Instruções de trabalho:
1 > Segundo o texto sobre políticas de drogas, por que a discussão deve se voltar às políticas, e não aos efeitos e malefícios das substâncias? Responda em até três frases.
2 > Devolva o trecho do texto sobre políticas de drogas entre "Inicialmente, é preciso" e "o bem comum.", inclusive.
3 > Prossiga o texto sobre políticas de drogas a partir do ponto em que ele termina.

Trecho selecionado:
Sempre que se fala no tema “drogas”, logo vêm à tona discursos inflamados, invariavelmente centrados nesta ou naquela propriedade desta ou daquela substância. Rapidamente a discussão perde o foco, perdendo-se, também, a possibilidade de aprofundamento em um tema talvez ainda mais importante: políticas de drogas.
Falar em políticas de drogas não é falar sobre as drogas em si, seus efeitos, seus modos e contextos de uso. Não se trata, pois, de falar sobre os malefícios que o uso de drogas pode causar e nem de falar sobre se, idealmente, sonhamos com uma sociedade onde ninguém faça uso de substâncias psicoativas ou, ao contrário, se achamos que algumas drogas nos oferecem possibilidades de benefícios e não apenas malefícios. É claro que tais enfoques são, também, muito importantes e devem ser levados em conta. No entanto, parece que eles já têm seu espaço garantido e que a sociedade, em grande parte, já tomou consciência desses debates. O que falta é que esta mesma sociedade assuma um papel crítico e protagonize a discussão sobre que tipo de políticas devem ser empregadas na abordagem da questão complexa do uso de drogas. Ou seja, trata-se, aqui, a partir de uma leitura do que a realidade nos indica, de pensarmos acerca das formas pelas quais o Estado deve se envolver nessa questão.
Inicialmente, é preciso partir, nessa discussão, do fato incontestável de que seres humanos sempre usaram, continuam a usar e, tudo indica, futuramente também continuarão a fazer uso de uma vasta gama de substâncias que, muito diferentes entre si, guardam em comum a capacidade de agir sobre nosso organismo. Isto posto, trata-se de pensar sobre como o Estado deve se colocar, diante dessa realidade, no sentido de cumprir com sua razão de ser, ou seja, como ele deve agir para preservar, ao máximo, o bem comum.

Amostra dos dados:

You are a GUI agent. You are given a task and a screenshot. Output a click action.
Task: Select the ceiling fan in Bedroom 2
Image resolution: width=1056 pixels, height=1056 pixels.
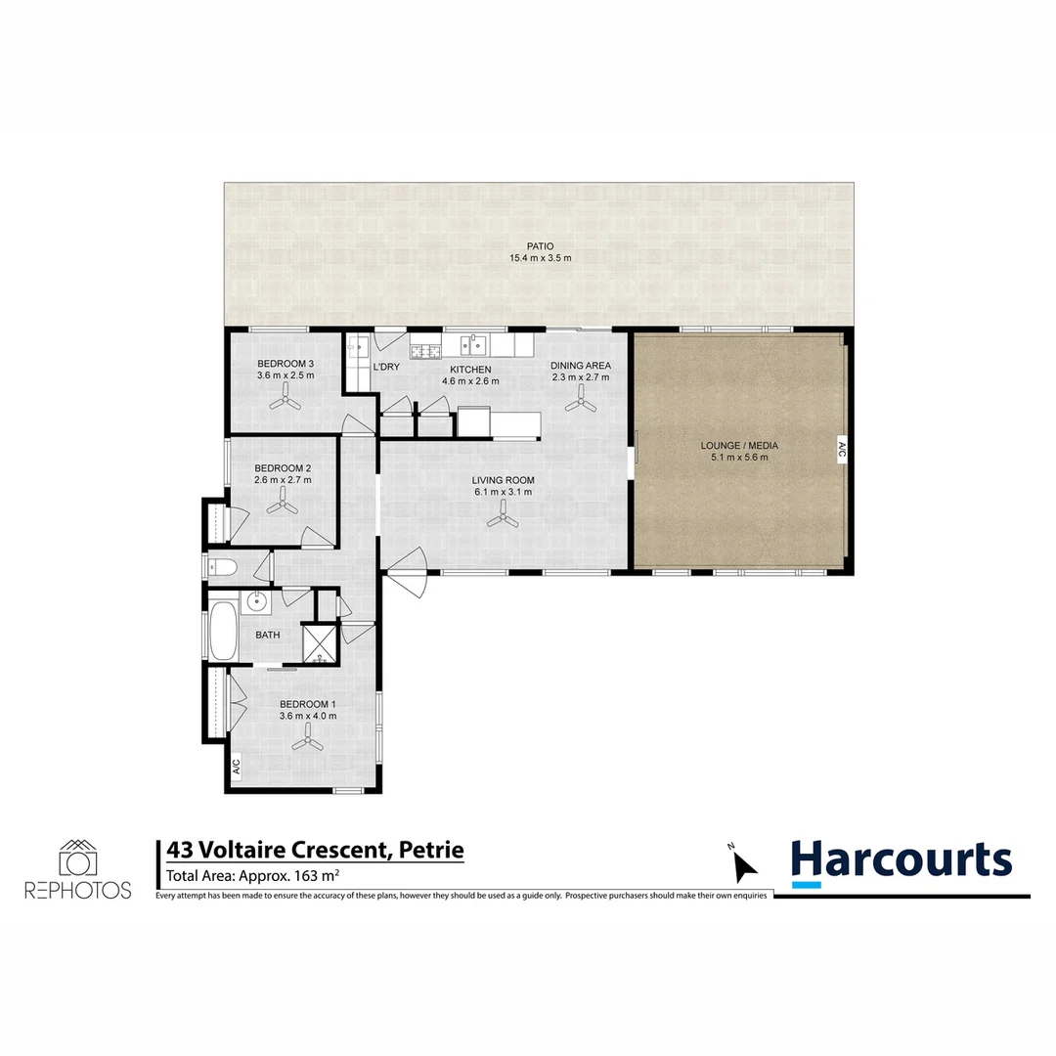283,503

Respostas por tarefa:
1 > Porque os enfoques sobre os efeitos, os malefícios ou os possíveis benefícios das drogas já têm seu espaço garantido, e a sociedade, em grande parte, já tomou consciência desses debates. O que falta é que ela assuma um papel crítico e protagonize a discussão sobre que tipo de políticas o Estado deve empregar diante do uso de drogas.

2 >
Inicialmente, é preciso partir, nessa discussão, do fato incontestável de que seres humanos sempre usaram, continuam a usar e, tudo indica, futuramente também continuarão a fazer uso de uma vasta gama de substâncias que, muito diferentes entre si, guardam em comum a capacidade de agir sobre nosso organismo. Isto posto, trata-se de pensar sobre como o Estado deve se colocar, diante dessa realidade, no sentido de cumprir com sua razão de ser, ou seja, como ele deve agir para preservar, ao máximo, o bem comum.

3 >
As drogas que hoje conhecemos como de uso ilícito foram proibidas na primeira metade do século XX. A justificativa dessa medida foi a preservação da saúde das pessoas. Esperava-se, com a aplicação de penas àqueles que fizessem uso ou comerciassem essas substâncias, reduzir o seu consumo e, conseqüentemente, os danos às pessoas e à sociedade. Mais de meio século depois, nos confrontamos com a paradoxal situação de ver o consumo dessas drogas atingir níveis inimagináveis quando de sua proscrição, de modo que nos é lícito afirmar que nunca se usou tantas drogas quanto após a proibição. Mas os problemas e os paradoxos não param por aí. Com o aumento da demanda e a proibição da constituição de um mercado legal, no seio de uma sociedade capitalista, formou-se uma rede de comércio ilícito desses produtos, de modo a garantir sua chegada aos consumidores. Essa rede, operando sem qualquer forma de controle por parte do Estado, passou a regulamentar suas atividades por conta própria, dando origem a um processo de violência crescente nas grandes cidades brasileiras: na ausência de regulação oficial, partiu-se para a lei da selva, problema que foi agravado pela entrada das forças de segurança oficiais nesse combate, na inútil tentativa de impedir, pela via repressiva, que alguém que quer vender algo e alguém que quer comprar esse algo fizessem o negócio. Violência, como sempre acontece, gerou mais violência e o resultado disso está nos jornais, na televisão e no contundente recado do rapper MV Bill: milhares de mortes, absolutamente desnecessárias, de jovens sem qualquer perspectiva ou amparo de uma sociedade que lhes virou as costas. Milhares de mortes, é bom que se diga, ligadas diretamente à violência do tráfico e da repressão policial e não ao uso daquelas drogas que, lá no começo do século XX, foram proibidas para evitar mortes desnecessárias entre os nossos jovens. E aqui chegamos, novamente, ao ponto de partida: políticas de drogas.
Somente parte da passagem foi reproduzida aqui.